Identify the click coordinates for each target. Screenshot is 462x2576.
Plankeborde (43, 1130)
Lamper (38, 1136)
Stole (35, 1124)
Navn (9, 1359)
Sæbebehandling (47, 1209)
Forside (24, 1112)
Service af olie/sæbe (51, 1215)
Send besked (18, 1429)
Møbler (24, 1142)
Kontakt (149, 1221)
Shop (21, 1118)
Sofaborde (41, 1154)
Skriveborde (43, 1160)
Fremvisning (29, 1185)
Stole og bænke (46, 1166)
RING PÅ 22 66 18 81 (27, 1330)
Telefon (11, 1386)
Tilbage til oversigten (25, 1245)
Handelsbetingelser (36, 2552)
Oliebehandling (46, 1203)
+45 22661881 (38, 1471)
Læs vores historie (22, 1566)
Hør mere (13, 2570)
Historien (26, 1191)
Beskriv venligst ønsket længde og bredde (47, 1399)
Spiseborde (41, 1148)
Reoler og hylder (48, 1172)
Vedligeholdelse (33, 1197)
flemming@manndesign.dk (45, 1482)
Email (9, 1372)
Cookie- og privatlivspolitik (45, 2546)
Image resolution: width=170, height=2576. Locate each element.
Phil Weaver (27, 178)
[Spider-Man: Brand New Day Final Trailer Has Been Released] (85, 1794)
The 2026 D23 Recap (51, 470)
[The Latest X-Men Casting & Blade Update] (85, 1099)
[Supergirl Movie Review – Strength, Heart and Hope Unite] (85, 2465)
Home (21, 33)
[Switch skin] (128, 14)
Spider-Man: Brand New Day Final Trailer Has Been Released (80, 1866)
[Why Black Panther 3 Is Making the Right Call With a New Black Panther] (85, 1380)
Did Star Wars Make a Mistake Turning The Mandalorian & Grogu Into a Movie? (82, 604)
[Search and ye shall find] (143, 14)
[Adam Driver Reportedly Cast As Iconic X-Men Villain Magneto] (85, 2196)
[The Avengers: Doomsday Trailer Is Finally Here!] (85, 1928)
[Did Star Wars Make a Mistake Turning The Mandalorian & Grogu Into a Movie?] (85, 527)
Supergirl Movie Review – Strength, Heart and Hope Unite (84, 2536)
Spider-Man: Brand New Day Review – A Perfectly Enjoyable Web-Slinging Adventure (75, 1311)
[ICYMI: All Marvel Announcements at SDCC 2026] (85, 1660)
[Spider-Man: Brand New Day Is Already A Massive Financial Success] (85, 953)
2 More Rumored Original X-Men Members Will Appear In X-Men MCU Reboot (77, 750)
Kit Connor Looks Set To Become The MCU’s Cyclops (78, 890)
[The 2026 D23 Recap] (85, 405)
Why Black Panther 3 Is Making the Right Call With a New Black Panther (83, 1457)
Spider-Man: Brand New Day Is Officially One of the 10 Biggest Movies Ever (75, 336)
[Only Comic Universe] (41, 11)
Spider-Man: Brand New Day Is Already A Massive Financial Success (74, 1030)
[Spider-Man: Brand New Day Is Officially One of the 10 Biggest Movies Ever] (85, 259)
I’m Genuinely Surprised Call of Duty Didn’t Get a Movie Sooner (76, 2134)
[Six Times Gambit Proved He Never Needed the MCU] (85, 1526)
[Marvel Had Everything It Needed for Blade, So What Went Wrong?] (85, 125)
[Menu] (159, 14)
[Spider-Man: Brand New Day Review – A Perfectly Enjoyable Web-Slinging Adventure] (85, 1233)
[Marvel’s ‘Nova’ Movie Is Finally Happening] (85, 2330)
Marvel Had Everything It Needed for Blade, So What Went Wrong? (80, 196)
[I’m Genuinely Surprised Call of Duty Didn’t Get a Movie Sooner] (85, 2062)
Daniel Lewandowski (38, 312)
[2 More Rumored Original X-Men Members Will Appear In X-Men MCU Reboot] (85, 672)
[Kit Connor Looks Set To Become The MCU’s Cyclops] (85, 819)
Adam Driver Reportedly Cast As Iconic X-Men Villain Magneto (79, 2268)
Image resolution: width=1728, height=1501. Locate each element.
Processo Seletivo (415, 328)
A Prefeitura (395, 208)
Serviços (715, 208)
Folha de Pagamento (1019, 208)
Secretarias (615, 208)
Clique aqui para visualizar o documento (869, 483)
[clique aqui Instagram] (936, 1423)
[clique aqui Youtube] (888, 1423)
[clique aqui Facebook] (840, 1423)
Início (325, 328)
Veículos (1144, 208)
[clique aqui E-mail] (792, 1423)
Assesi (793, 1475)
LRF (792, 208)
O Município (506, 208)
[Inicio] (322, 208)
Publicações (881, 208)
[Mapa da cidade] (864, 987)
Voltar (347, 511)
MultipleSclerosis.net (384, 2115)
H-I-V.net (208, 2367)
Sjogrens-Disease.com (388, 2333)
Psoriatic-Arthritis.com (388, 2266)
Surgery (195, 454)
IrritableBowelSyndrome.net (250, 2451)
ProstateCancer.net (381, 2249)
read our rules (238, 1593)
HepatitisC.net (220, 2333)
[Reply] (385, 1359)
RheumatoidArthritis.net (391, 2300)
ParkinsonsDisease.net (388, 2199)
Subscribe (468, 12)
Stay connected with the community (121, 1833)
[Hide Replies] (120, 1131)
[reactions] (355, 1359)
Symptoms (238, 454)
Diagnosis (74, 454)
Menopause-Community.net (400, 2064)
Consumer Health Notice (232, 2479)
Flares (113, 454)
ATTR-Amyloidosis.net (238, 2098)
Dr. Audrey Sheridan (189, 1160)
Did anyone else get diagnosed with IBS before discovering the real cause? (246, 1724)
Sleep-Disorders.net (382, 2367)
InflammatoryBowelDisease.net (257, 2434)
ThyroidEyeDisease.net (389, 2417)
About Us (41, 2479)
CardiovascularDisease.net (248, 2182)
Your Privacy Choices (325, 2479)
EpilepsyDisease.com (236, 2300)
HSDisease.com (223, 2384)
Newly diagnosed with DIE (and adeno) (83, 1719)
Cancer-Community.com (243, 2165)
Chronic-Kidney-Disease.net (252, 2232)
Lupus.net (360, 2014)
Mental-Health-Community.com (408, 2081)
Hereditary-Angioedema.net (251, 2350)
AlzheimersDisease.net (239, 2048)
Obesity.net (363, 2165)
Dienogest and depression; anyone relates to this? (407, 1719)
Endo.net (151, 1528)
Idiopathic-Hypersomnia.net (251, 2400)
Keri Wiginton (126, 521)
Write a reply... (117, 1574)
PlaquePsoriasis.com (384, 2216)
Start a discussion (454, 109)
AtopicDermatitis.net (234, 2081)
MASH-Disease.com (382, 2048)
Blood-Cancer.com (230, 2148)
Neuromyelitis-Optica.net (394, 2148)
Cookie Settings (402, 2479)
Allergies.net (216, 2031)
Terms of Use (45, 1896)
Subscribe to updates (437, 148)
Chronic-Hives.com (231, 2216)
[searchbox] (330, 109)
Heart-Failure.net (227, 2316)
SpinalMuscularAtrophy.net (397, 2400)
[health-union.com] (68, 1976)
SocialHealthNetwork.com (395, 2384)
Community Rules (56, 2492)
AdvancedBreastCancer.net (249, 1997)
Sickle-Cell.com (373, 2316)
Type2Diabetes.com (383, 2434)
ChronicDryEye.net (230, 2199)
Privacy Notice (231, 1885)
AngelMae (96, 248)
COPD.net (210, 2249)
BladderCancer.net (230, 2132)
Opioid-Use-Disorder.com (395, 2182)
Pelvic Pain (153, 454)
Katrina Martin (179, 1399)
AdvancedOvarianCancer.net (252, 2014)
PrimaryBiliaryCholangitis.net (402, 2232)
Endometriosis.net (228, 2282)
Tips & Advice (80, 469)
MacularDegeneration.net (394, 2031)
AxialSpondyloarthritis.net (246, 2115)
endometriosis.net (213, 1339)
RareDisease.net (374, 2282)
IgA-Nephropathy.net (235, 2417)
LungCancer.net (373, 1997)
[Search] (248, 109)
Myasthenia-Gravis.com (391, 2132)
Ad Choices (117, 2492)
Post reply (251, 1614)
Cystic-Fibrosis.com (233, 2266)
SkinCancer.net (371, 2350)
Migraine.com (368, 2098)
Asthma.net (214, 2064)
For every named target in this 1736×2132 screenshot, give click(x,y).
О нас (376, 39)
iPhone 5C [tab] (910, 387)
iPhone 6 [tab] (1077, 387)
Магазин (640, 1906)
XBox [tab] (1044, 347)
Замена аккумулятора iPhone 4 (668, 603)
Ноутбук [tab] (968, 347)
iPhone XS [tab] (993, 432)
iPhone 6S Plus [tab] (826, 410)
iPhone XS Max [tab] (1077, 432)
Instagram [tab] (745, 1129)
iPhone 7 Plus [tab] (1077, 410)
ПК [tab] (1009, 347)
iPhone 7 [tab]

○ ○ ○ ○ ○ ○ ○

Write out the lines of the records verbatim, starting with the line that contains "[2 More Rumored" and continuing through the line that contains "Clique aqui para", including both of those lines.

[2 More Rumored Original X-Men Members Will Appear In X-Men MCU Reboot] (85, 672)
[Kit Connor Looks Set To Become The MCU’s Cyclops] (85, 819)
Adam Driver Reportedly Cast As Iconic X-Men Villain Magneto (79, 2268)
Image resolution: width=1728, height=1501. Locate each element.
Processo Seletivo (415, 328)
A Prefeitura (395, 208)
Serviços (715, 208)
Folha de Pagamento (1019, 208)
Secretarias (615, 208)
Clique aqui para visualizar o documento (869, 483)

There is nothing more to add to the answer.